TEXT SECTION.

The “new idea” that made this possible was to automatically use ITDs as a code generation artifact. Using ITDs in this manner delivers considerable practical benefits, because it allows Roo to generate code that is in a separate compilation unit (ie physical file) from the code that the developer writes. Despite being in a separate file, the ITDs are combined into the same compiled .class file at compilation time. Because the resultant class is essentially the same as if the developer had written all the code themselves, all the benefits of traditional Java programming (like IDEs, debugger support, code assist, type introspection, type safety etc) work just as you’d expect. Also, because the compiled class is just a class file, everything works perfectly at runtime. Specifically, you don’t have to worry about issues like reflection performance, memory usage, confusing and difficult to debug operation, extra libraries that may need approval and upgrading etc.

DATA PROVIDED.
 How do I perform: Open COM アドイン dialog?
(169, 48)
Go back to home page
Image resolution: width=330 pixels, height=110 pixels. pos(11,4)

EXERCISE 1. In the passage on Roo's use of ITDs, when are the ITDs combined into the same compiled .class file?
EXERCISE 2. Carry on the passage on Roo's use of ITDs from where it stops.

TASK RESPONSE 1. At compilation time.

TASK RESPONSE 2.
What’s also exciting about using ITDs for code generation is the separation of concerns it delivers. Separation of concerns benefits the application developer, as they can safely ignore the ITD files created by Roo (because the developer knows Roo will manage them). But the separation of concerns is also excellent for Roo add-ons as well. The development of add-ons is much easier as the add-on developer knows they control the entire ITD compilation unit contents. A more subtle benefit is the automatic upgrade support this delivers. We’ve seen many examples during Roo’s development where we’ve improved an add-on and then users who subsequently load Roo receive an automatically upgraded ITD. Similarly users can remove add-ons from their environment and the relevant ITDs will automatically be removed by Roo. This is an extremely pragmatic and useful technique that we’ve found invaluable.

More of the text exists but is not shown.